_Aim:_ Count how many lines of the records include the word "width". Reply with the number alone.

_Records for locating screen elements:_
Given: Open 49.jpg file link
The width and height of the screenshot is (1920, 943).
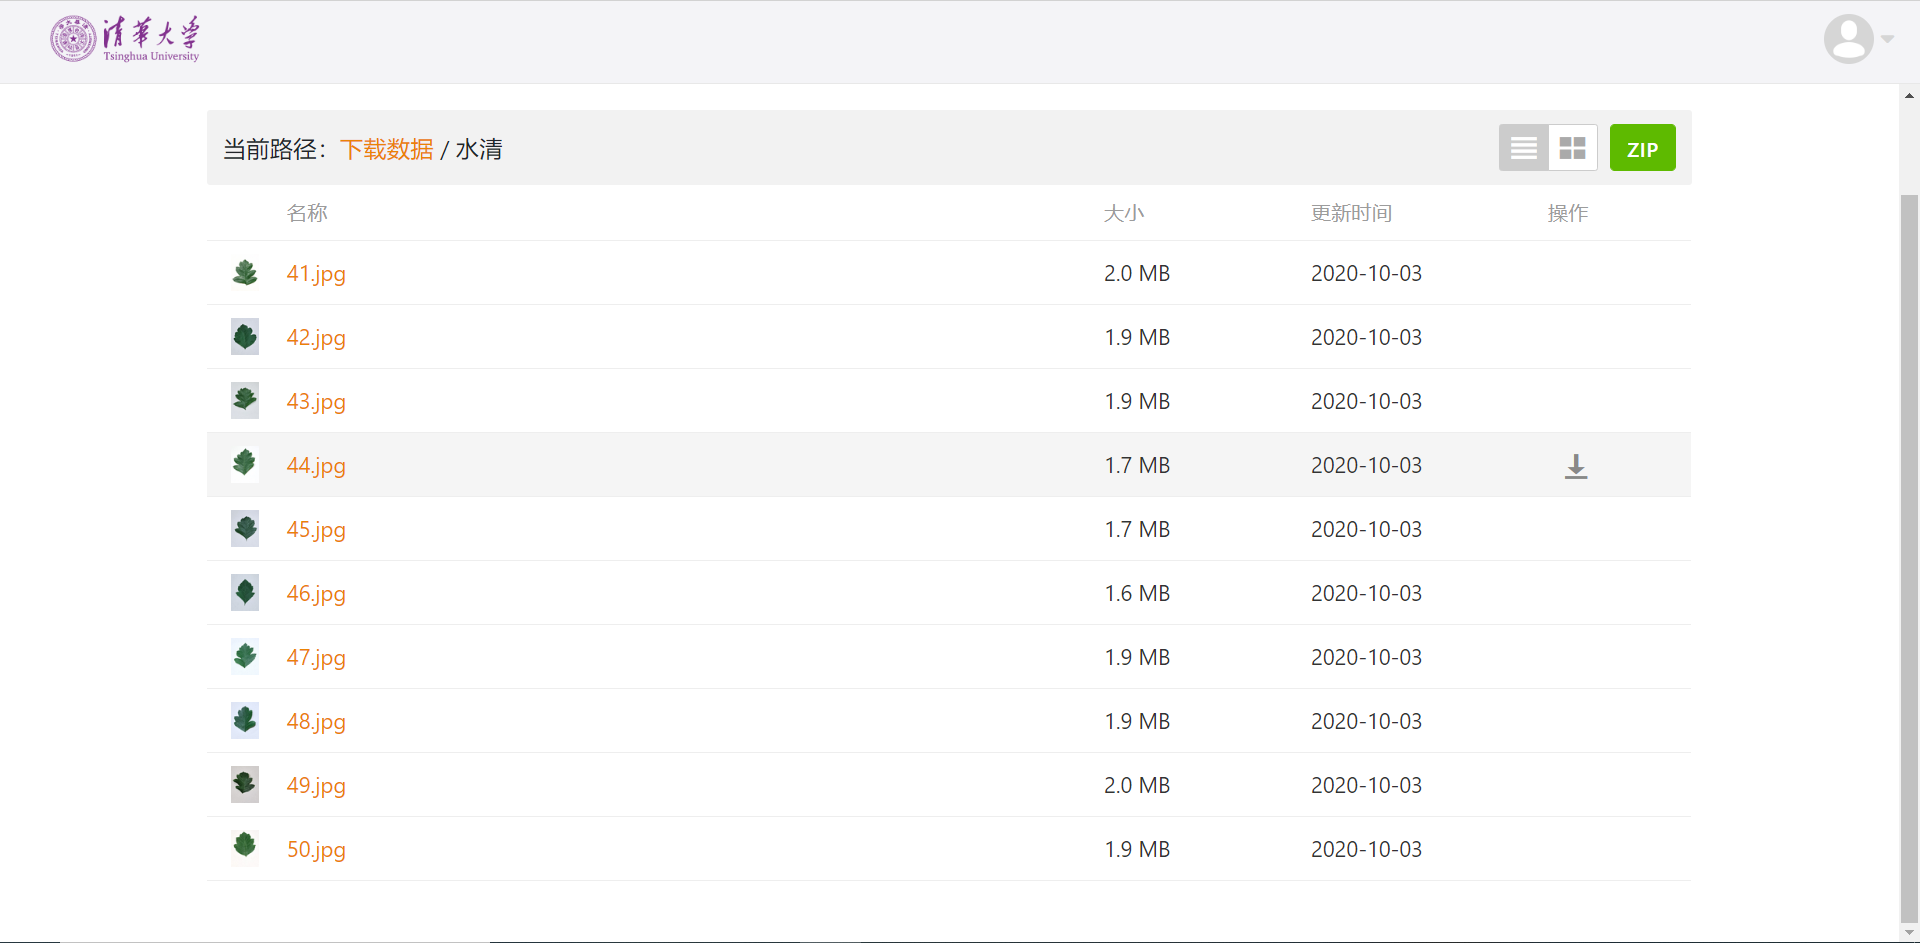Looking at the screenshot, I should tap(316, 785).
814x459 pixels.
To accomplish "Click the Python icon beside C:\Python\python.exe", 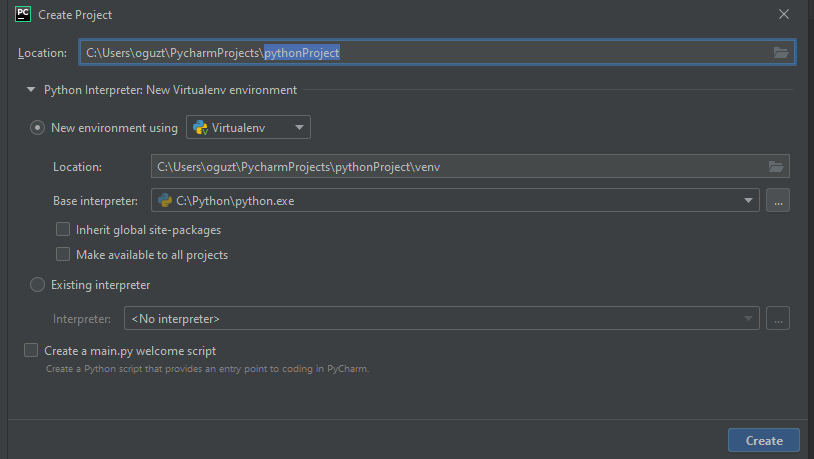I will point(165,200).
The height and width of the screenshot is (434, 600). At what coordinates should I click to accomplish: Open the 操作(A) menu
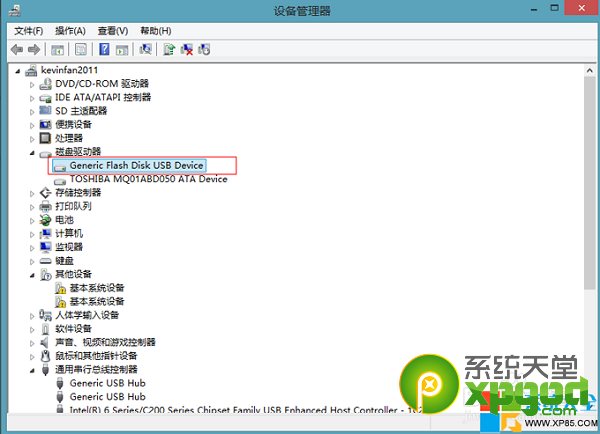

_Task answer:_ 2